En este relato, el autor la narra la vida de Juan Ortiz, un hombre de letras con profunda vocación.
Una fría mañana barcelonesa del invierno de 1931, en un hogar que apenas lograba calentar la estancia, venía al mundo el bebé menudo al que sus padres llamarían Juan, como el apóstol. Ocupaba un discreto tercer lugar en la línea de descendencia de aquel matrimonio bien avenido.
La temprana edad a la que empezó a inclinarse por una reservada vida de lectura, llevó a sus padres a otorgarle el privilegio que tan sólo había conocido el mayor de los hermanos: lo inscribieron en el colegio de los jesuitas de Sarrià, creyendo ya, por aquel entonces, que escucharía la llamada de la vida monástica.
En interna contradicción con la mística y confuso sobre su futuro, se matriculó en una carrera salvavidas: Derecho. Fue allí, entre libros de leyes y tenaces profesores que apostolaban sobre las virtudes del régimen, donde recibió la llamada de una vocación: mientras, por los vericuetos de la ley, tantos seguían el camino más recto hacia la vida acomodada y, algunos, hacían esfuerzos por encontrar las luces que dieran una salida al túnel de la dictadura, él se rebelaba en lo más profundo de su interior contra sus propios fantasmas: se refugiaba en la biblioteca y leía absorto literatura contemporánea, impregnándose de mundos nuevos que nunca hubiera imaginado y despertaban su conciencia hacia la creación de un mundo propio. Juan se aficionó a frecuentar tertulias literarias, hizo amistades que le dieron el aire vivo del ambiente bohemio y dieron un último empujón a su determinación: empezó a escribir. Una fresca tarde de otoño, tras hacer una pausa de sus lecturas y salir, en soledad, a estirar las piernas fuera de la facultad, descubrió su ateísmo mientras fumaba un cigarrillo y observaba embebido el crepúsculo.

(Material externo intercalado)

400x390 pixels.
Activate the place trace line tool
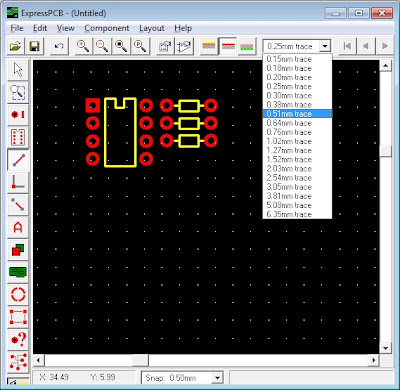point(18,160)
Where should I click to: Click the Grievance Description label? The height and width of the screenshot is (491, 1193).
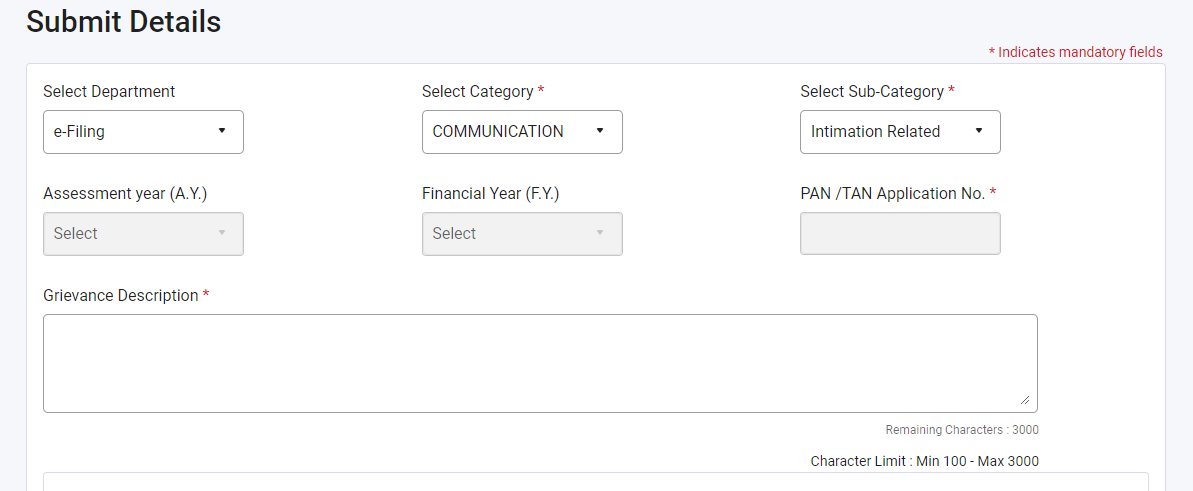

Juan dejó la universidad tras publicar su primera novela, viajó a la ciudad de la luz y se enamoró de una melena morena, rizada, que ondeaba sobre una mente que fluía con la intensidad de unos tiempos convulsos. Desde entonces, la relación de Juan con su país fue de lejanía física y una intensa proximidad intelectual, desarrollando en su imaginario un mundo que fundía su presente parisino y su pasado español.
Cuando, todavía rizada pero ya canosa, falleció aquella melena que un día lo enamorara a la entrada del teatro, él decidió abandonar la narrativa. Poco después, se mudaría a Granada y dejaría que pasaran sus últimos días entre paseos por el barrio del Albaicín y la Alhambra, en una rutina que se asomaba al recuerdo con brillo en sus ojos acuosos. En su lápida se lee: “Juan Ortiz. Escritor. Barcelona 1931-Granada 2017”.